Possibly. But there’s no getting around the fact that the Tories have been in office for 14 years, and Sunak himself for more than 18 months. The phrase “you’ve had your chance” comes deafeningly to mind whenever they propose anything. When Reeves said she wouldn’t increase income tax or national insurance, the economic secretary to the Treasury, Bim Afolami, had the breathtaking nerve to say: “Just the same old Labour party who have no plan to cut taxes…” What?! He’s criticising Labour for not planning to change a status quo for which, as a minister in the current government, he is responsible. They should cut taxes even though he hasn’t. Of course, he’s also saying the Tories will, or would. But they haven’t, have they? If they think Labour should, why haven’t they? (To be fair, Liz Truss tried but it broke the economy.)
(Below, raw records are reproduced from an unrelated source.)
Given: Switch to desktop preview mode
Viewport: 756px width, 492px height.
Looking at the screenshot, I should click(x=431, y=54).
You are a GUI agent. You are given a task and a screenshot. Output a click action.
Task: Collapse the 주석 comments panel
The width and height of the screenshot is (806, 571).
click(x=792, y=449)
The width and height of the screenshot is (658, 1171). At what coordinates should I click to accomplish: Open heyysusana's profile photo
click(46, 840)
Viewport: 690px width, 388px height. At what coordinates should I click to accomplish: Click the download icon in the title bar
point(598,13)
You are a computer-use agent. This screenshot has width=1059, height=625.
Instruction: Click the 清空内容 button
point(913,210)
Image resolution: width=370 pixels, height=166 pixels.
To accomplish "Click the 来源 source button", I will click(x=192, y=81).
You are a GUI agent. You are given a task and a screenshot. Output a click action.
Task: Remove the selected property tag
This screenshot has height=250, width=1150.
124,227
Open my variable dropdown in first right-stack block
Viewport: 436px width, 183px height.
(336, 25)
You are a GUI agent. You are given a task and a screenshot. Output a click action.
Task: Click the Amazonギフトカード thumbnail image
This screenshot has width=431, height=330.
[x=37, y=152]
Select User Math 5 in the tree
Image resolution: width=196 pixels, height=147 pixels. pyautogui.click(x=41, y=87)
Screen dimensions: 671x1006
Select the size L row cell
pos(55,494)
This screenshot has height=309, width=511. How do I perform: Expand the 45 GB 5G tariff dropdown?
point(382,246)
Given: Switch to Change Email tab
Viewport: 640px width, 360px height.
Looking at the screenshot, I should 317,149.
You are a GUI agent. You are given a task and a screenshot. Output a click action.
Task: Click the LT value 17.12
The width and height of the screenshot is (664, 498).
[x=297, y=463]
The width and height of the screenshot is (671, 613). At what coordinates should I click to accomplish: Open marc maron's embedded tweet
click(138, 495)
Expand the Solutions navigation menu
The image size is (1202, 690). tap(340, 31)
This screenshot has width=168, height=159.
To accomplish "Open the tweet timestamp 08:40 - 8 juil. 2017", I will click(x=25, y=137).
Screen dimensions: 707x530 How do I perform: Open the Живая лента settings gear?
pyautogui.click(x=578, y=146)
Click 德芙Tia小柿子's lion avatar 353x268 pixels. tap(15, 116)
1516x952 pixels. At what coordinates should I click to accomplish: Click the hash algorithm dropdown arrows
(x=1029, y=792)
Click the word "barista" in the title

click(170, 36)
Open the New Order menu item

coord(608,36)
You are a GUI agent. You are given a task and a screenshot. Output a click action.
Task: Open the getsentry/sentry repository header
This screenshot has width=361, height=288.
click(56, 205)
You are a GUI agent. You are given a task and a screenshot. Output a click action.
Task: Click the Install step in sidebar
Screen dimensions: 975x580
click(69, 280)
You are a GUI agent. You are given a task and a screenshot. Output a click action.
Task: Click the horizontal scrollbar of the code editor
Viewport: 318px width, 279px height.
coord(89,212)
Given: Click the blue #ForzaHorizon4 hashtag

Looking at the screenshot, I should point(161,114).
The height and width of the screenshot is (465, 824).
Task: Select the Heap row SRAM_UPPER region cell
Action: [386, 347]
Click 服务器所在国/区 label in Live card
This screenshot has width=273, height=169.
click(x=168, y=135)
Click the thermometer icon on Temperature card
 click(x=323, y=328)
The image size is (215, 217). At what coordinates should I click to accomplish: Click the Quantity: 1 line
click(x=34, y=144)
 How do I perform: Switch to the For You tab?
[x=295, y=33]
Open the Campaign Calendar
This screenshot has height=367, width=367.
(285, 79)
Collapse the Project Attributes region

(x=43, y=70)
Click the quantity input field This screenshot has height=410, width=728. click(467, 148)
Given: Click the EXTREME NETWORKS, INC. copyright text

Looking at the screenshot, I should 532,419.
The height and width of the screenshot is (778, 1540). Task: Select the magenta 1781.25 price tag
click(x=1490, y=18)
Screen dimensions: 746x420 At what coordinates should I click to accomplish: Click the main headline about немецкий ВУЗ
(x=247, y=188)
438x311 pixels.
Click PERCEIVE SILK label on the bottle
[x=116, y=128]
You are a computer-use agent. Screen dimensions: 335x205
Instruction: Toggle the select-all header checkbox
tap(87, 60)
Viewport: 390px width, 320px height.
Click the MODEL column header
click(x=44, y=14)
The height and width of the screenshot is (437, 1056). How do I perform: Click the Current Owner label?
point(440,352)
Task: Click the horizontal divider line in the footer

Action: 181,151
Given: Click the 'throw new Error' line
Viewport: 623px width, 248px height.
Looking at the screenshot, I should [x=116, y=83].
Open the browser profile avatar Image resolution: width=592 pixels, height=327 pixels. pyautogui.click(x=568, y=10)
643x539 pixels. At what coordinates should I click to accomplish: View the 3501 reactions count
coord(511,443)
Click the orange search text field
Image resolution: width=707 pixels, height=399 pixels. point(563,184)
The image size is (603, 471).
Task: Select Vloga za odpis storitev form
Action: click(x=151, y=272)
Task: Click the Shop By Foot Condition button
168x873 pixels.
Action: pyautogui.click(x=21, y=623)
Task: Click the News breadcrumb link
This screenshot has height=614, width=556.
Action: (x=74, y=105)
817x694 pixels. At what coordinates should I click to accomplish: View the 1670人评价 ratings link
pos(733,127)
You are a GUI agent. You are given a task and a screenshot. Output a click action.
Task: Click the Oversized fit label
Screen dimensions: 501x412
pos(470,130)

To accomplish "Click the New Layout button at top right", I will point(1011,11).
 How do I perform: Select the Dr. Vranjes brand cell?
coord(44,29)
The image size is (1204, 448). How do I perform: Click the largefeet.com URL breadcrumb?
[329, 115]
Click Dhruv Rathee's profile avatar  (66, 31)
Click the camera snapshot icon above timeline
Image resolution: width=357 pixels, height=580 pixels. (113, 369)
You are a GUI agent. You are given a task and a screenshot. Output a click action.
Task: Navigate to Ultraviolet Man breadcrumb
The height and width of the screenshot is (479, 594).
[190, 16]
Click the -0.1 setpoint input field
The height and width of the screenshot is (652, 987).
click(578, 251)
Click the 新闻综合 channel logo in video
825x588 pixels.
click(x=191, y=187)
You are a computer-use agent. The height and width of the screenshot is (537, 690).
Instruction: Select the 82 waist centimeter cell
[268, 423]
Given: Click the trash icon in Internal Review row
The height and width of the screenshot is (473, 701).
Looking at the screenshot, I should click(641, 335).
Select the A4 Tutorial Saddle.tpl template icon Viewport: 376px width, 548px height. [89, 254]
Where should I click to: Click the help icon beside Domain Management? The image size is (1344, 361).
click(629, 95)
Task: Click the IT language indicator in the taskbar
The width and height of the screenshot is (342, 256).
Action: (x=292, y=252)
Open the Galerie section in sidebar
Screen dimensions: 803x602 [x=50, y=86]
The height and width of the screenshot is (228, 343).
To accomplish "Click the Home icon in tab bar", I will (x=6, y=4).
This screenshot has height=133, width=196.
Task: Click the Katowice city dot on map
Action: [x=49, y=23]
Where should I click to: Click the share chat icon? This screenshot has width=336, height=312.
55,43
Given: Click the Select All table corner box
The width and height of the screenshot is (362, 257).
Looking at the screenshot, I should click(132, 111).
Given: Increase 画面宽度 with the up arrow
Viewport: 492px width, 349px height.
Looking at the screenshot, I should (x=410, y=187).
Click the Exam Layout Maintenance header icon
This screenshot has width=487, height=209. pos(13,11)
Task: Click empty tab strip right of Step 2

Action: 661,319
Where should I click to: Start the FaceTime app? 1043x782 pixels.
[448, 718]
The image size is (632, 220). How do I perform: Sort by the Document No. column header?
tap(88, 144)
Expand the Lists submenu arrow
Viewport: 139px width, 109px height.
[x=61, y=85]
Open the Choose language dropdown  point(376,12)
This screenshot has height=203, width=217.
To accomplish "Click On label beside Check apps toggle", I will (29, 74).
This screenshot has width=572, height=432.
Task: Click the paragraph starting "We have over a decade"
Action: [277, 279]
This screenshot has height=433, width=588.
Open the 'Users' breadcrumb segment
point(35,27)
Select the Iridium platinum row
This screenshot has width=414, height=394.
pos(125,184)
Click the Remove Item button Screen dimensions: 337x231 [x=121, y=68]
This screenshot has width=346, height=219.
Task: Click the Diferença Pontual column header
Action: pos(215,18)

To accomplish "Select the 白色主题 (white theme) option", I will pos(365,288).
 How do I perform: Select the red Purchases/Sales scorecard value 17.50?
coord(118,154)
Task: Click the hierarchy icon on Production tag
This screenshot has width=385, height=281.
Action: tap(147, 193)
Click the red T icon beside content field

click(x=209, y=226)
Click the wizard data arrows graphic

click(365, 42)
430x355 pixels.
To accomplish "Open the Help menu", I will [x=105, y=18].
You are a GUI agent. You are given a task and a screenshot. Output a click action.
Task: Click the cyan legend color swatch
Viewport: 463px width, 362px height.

It’s the same with all these new policies. They just make us think: “If you reckon this is such a good idea, why haven’t you done it already?” The Tories can’t get away with announcing what they would do if they won the election because they’ve already won the past four elections and we know perfectly well what they would do because it’s what they did. Their only path to victory is to persuade voters that what they did was OK, even good – or at least better than what their opponents would have done.
This is an enormously difficult task given the horrendous state of the country. And Sunak’s team must have concluded that it’s actively impossible – indeed that, whatever they do, electoral defeat is inevitable. For me, that is the only logical inference from this absurd flurry of policy announcements: the people around the prime minister are certain that he and the Conservatives will lose the election. If we assume that, their behaviour suddenly makes sense. Their priority is not really maximising Conservative votes, but rather making it seem in retrospect, after Sunak has been defeated, that they did everything they could.
Despite everything, Sunak’s best bet would still probably be trying to sell the government on its own record, viewed through the lens of the Conservatives’ dated self-image as a party of fiscal prudence, economic competence and legislative probity (notwithstanding the Johnson and Truss administrations). That is, the whole “the plan is working” approach they favoured until the moment the election was called. Not everyone is broke or disillusioned and millions always vote Tory. But it would still probably fail and, if and when it did, his campaign team would look like they hadn’t risen to the challenge.
To create that impression they need to be able to point to the efforts they made and these big ideas are evident efforts. “We were coming across as a dynamic new government in waiting,” they can say, “but the situation was irredeemable from the start.” It is with this future defence in mind that they have, ironically, abandoned the most effective strategy in order to appear to have adopted a more effective strategy. In an attempt to prove that they never gave up hope, they betray the fact that they’ve completely given up hope.
Is this good news for Labour? Not necessarily. These Conservatives who think they’re going to lose are the same people who sent the prime minister out into the pouring rain, with neither mac nor umbrella, to appeal for five more years in office. I mean, seriously: what do they know?